Bug #15695
closed[a-d-c] Long delay before cloud dispatcher starts jobs on playground
Description
This workflow wants 100 parallel jobs running the same code over different date.
There are two separate runs shown in the Prometheus graph below:
https://prometheus.curoverse.com/consoles/qr1hi/index.html#pctc%7B%22duration%22%3A7200%2C%22endTime%22%3A1570223940%7D
The timeline is (all times UTC):
19:24 First run submitted with requirements for 100 x 4 core nodes - https://workbench.qr1hi.arvadosapi.com/container_requests/qr1hi-xvhdp-ctw1t6m8z718emc
19:41 17 nodes with 4 cores each started
19:57 Workflow canceled
19:57 75 nodes idle
19:58 Second run submitted with edited run time requirements for 100 x 2 core nodes - https://workbench.qr1hi.arvadosapi.com/container_requests/qr1hi-xvhdp-2ry6g3l031wlygu
20:00 71 nodes idle from 1st cancelled workflow
20:03 1 node busy, 0 nodes idle
20:26 1st node child container started
20:31 2nd node for child container start
20:36 39 nodes booting for child containers
20:40 another 22 nodes start booting
20:46 final 7 nodes start booting
20:55 All 100 containers finally running
Files
Updated by Tom Clegg about 5 years ago
- File 15695-nodes.png 15695-nodes.png added
Updated by Tom Morris about 5 years ago
The 26 queued containers are some secondary artifact left over from the first cancelled run.

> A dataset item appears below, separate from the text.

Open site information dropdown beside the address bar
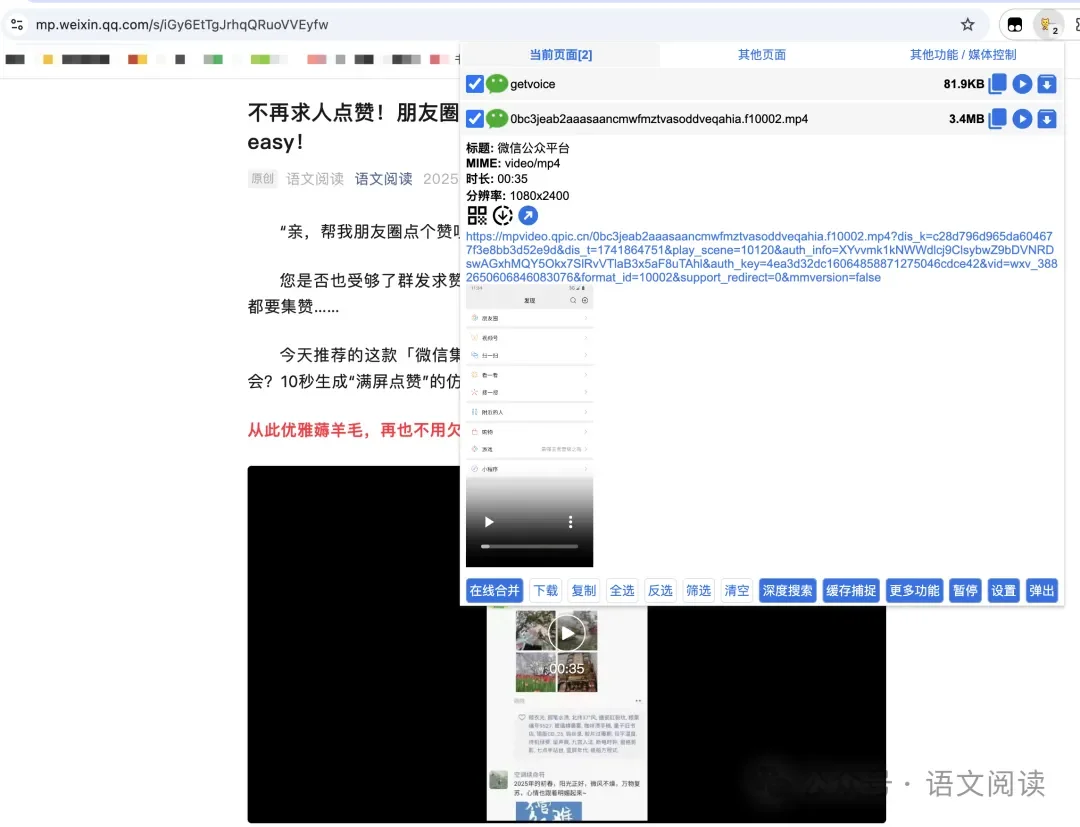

Not sure it adds any additional info, but a run submitted over the weekend showed a normal startup profile with 120 nodes up and running within 15 minutes:
https://prometheus.curoverse.com/consoles/qr1hi/index.html#pctc%7B%22duration%22%3A21600%2C%22endTime%22%3A1570445340%7D
https://workbench.qr1hi.arvadosapi.com/container_requests/qr1hi-xvhdp-o40xgjibykcsqmk (it failed later for an unrelated reason)
Updated by Tom Clegg about 5 years ago
During the dead zone (20:00 to 20:36) containers are locked but no nodes are booting. It seems like arvados-dispatch-cloud isn't able to start new nodes. Errors would have been logged, but logs from that time are already deleted.

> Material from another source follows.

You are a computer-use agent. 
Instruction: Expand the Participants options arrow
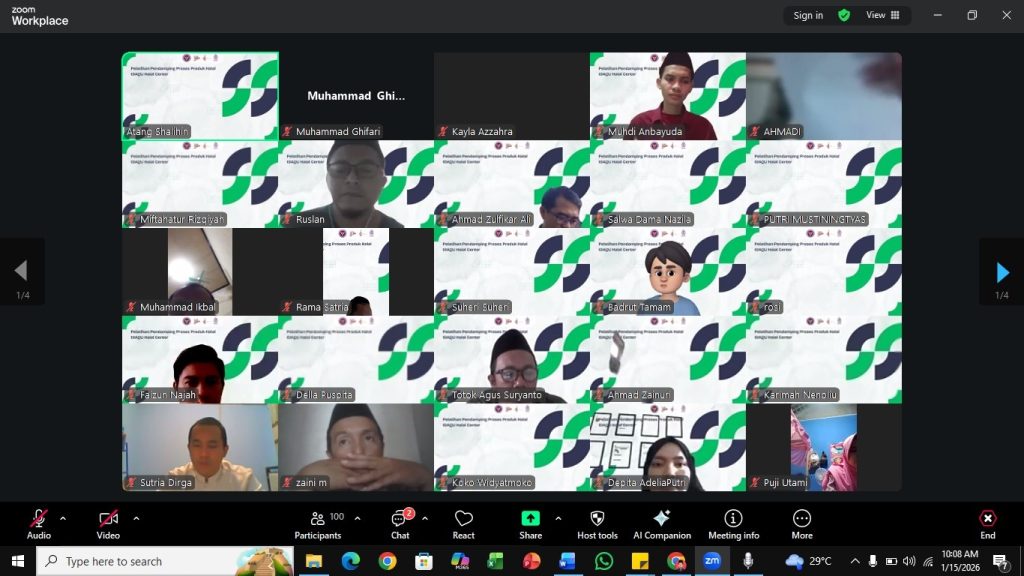(357, 518)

Config has MaxCloudOpsPerSecond=1. That seems low, but not low enough to cause starvation.
Updated by Ward Vandewege about 5 years ago
- Subject changed from Long delay before cloud dispatcher starts jobs on playground to [a-d-c] Long delay before cloud dispatcher starts jobs on playground
Updated by Tom Morris about 5 years ago
- Assigned To set to Tom Morris
- Target version set to 2019-10-23 Sprint
I'll attempt to reproduce this next week when folks are available to look at the logs before they get deleted.
Updated by Tom Morris about 5 years ago
- Target version changed from 2019-10-23 Sprint to 2019-11-06 Sprint
Updated by Tom Morris about 5 years ago
- Target version changed from 2019-11-06 Sprint to 2019-11-20 Sprint
Updated by Tom Morris about 5 years ago
- Target version changed from 2019-11-20 Sprint to 2019-12-04 Sprint
Updated by Tom Morris almost 5 years ago
- Target version changed from 2019-12-04 Sprint to 2020-01-02 Sprint
Updated by Tom Clegg almost 5 years ago
- Assigned To deleted (
Tom Morris) - Status changed from New to Closed
Problem still unknown, but hasn't happened (or hasn't been noticed) since first reported.